**Work to complete**
Return each line in the records below that includes "panel".

**Available data**
● ● ●
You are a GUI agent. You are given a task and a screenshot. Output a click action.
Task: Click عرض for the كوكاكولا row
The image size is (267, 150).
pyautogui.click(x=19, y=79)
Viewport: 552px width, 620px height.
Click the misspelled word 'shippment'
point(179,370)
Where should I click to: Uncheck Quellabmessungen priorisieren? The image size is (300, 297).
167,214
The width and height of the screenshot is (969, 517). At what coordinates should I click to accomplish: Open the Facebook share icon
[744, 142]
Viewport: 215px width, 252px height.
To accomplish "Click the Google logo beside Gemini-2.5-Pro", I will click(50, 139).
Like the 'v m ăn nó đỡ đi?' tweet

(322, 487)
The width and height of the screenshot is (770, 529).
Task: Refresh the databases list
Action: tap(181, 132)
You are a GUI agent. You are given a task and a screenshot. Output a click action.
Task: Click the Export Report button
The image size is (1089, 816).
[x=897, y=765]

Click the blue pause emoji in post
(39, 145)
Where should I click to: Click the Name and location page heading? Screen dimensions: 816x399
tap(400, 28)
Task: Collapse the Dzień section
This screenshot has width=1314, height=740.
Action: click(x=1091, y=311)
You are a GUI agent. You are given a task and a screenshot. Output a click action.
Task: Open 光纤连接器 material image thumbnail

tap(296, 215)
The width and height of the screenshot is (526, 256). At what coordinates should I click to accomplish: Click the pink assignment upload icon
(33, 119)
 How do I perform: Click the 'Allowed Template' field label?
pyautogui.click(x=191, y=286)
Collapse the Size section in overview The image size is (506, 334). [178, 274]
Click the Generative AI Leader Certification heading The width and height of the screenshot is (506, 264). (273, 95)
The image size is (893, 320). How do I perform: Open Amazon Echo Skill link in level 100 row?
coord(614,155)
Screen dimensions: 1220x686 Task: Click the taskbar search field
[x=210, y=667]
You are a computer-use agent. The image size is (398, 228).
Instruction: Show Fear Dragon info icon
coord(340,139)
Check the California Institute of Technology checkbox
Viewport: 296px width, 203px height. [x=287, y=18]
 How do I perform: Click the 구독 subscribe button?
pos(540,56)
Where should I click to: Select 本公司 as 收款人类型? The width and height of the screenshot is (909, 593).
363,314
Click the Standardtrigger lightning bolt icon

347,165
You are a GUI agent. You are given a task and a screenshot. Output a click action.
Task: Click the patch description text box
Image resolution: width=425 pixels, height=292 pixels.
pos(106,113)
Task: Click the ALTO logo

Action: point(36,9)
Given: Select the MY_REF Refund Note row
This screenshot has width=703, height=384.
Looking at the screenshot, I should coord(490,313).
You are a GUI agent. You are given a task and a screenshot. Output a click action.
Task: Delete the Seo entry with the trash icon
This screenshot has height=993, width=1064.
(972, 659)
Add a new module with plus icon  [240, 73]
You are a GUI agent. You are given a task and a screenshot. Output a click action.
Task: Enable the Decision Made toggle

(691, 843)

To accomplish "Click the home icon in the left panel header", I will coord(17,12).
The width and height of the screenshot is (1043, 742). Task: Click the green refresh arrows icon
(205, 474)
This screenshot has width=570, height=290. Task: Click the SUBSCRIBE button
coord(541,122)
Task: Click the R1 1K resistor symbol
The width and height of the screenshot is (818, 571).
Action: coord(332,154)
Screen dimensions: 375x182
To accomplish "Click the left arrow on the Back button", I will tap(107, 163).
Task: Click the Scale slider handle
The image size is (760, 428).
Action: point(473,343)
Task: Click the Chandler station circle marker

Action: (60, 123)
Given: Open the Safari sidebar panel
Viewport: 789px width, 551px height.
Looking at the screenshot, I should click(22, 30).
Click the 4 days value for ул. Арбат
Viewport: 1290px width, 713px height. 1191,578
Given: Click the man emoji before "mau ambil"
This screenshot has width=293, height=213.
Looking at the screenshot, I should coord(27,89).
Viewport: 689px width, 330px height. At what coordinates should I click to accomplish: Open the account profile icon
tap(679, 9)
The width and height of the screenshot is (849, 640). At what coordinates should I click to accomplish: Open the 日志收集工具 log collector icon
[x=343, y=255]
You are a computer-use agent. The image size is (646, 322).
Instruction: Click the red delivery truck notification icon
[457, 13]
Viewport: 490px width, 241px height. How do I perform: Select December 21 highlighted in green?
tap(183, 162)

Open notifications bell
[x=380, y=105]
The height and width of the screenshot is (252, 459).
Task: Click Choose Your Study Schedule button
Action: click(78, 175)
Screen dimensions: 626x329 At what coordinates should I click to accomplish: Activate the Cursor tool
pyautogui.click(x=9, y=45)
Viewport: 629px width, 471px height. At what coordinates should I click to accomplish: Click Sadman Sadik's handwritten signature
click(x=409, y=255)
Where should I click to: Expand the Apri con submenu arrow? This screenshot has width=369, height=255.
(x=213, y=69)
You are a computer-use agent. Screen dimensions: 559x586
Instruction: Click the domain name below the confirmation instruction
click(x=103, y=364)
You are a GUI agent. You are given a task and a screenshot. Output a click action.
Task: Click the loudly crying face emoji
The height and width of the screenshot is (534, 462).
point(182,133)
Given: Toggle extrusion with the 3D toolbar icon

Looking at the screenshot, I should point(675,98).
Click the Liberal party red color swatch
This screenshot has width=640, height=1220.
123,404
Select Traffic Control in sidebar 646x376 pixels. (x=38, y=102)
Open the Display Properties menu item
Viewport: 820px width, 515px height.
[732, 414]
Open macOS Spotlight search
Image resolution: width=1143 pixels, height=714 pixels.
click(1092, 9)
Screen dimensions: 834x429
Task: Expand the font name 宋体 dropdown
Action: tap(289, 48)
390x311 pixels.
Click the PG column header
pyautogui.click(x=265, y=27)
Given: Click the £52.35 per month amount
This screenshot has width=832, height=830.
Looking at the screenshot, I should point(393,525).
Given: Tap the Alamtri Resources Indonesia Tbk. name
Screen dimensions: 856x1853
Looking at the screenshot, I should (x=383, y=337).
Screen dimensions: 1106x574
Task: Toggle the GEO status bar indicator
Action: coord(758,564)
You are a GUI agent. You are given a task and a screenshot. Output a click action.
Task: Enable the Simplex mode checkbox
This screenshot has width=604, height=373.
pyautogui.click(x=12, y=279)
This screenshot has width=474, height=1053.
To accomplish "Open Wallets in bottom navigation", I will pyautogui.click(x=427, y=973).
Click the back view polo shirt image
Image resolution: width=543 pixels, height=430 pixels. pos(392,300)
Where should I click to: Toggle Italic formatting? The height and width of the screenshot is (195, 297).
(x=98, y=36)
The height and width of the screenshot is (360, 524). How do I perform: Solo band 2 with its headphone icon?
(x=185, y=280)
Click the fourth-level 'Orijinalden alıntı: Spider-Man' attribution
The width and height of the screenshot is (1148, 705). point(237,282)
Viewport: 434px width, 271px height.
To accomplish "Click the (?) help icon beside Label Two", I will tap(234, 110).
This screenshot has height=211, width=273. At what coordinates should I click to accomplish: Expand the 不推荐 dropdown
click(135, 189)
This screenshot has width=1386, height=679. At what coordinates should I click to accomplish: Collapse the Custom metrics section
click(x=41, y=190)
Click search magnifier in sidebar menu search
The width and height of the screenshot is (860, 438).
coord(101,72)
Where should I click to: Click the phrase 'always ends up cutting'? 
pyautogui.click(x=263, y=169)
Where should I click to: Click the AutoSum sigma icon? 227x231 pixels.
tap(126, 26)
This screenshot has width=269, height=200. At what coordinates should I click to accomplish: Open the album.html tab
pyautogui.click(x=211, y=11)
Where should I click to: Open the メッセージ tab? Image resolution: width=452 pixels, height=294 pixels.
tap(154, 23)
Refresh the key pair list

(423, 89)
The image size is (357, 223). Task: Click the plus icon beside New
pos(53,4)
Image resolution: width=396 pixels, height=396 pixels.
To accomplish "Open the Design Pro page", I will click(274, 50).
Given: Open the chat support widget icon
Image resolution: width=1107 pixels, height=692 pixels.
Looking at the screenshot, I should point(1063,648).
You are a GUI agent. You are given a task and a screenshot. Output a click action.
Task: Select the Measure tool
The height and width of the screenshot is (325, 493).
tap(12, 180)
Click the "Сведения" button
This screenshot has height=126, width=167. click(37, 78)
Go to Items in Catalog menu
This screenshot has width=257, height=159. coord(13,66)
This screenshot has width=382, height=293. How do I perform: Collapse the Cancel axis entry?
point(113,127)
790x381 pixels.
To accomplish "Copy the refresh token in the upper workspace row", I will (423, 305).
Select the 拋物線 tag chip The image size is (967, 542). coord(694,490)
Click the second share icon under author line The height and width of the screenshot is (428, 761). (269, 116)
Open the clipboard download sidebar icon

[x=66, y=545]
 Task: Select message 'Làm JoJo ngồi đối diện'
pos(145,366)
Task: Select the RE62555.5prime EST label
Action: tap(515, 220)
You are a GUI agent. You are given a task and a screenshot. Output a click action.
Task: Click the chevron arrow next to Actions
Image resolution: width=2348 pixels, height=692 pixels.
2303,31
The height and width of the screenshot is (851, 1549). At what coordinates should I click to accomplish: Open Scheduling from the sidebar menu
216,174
● ● ●
**Solved problem**
To accomplish "Click the home icon in the left panel header", I will coord(17,12).
Given: Open the Safari sidebar panel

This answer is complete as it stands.